ALDFG yang jatuh hingga ke dasar laut juga dapat membahayakan terumbu karang dan merusak kawasan dasar laut. Sementara ALDFG yang mengambang di permukaan laut juga dapat membahayakan manusia ataupun kapal-kapal yang berlayar.
ALDFG yang terbawa arus juga dapat mengotori kawasan pesisir dengan material sampah plastik.
Terkait hal ini, menurut Basilio, hasil workshop diharapkan dapat mendukung implementasi rencana aksi mengenai penanganan sampah laut di tingkat nasional maupun regional.
“Penanganan sampah laut yang berasal dari ALDFG perlu dilakukan secara sistematis, terukur dan terintegrasi,” katanya.
Secara teknis, pemerintah RI yang berasal dari KKP, Kemlu dan KLHK, perwakilan FAO dan LSM akan menyusun draft petunjuk penanganan ALDFG berdasarkan pengalaman yang sudah dilakukan oleh berbagai negara.

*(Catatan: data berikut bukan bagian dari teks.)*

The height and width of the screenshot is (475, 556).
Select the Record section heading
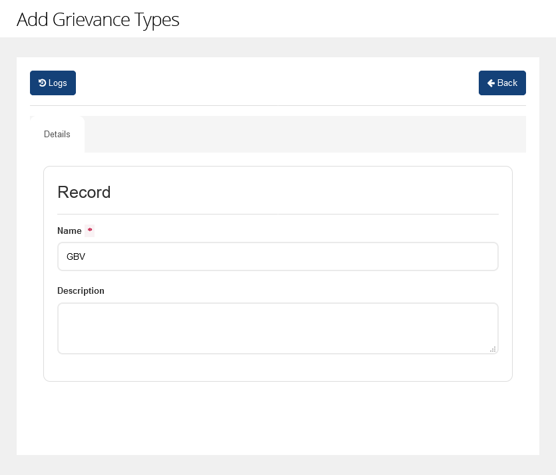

Hasil tersebut menurut Asdep Basilio akan dijadikan bahan masukan ke FAO atau sumber rujukan bagi negara peserta workshop.
Kepala Subdit Restorasi Kementerian Kelautan dan Perikanan (KKP) Sapta Putra Ginting mengatakan, pemerintah melalui KKP sebelumnya telah membuat proyek percontohan bekerja sama dengan Global Gear Inisiative untuk menangani ALDFG.
“Sejak tahun 2017, kita sudah membuat proyek bersama dengan NGO Global Gear di Sadang Jawa Tengah untuk meneliti pemanfaatan ALDFG melalui skema circular economy,” ujarnya.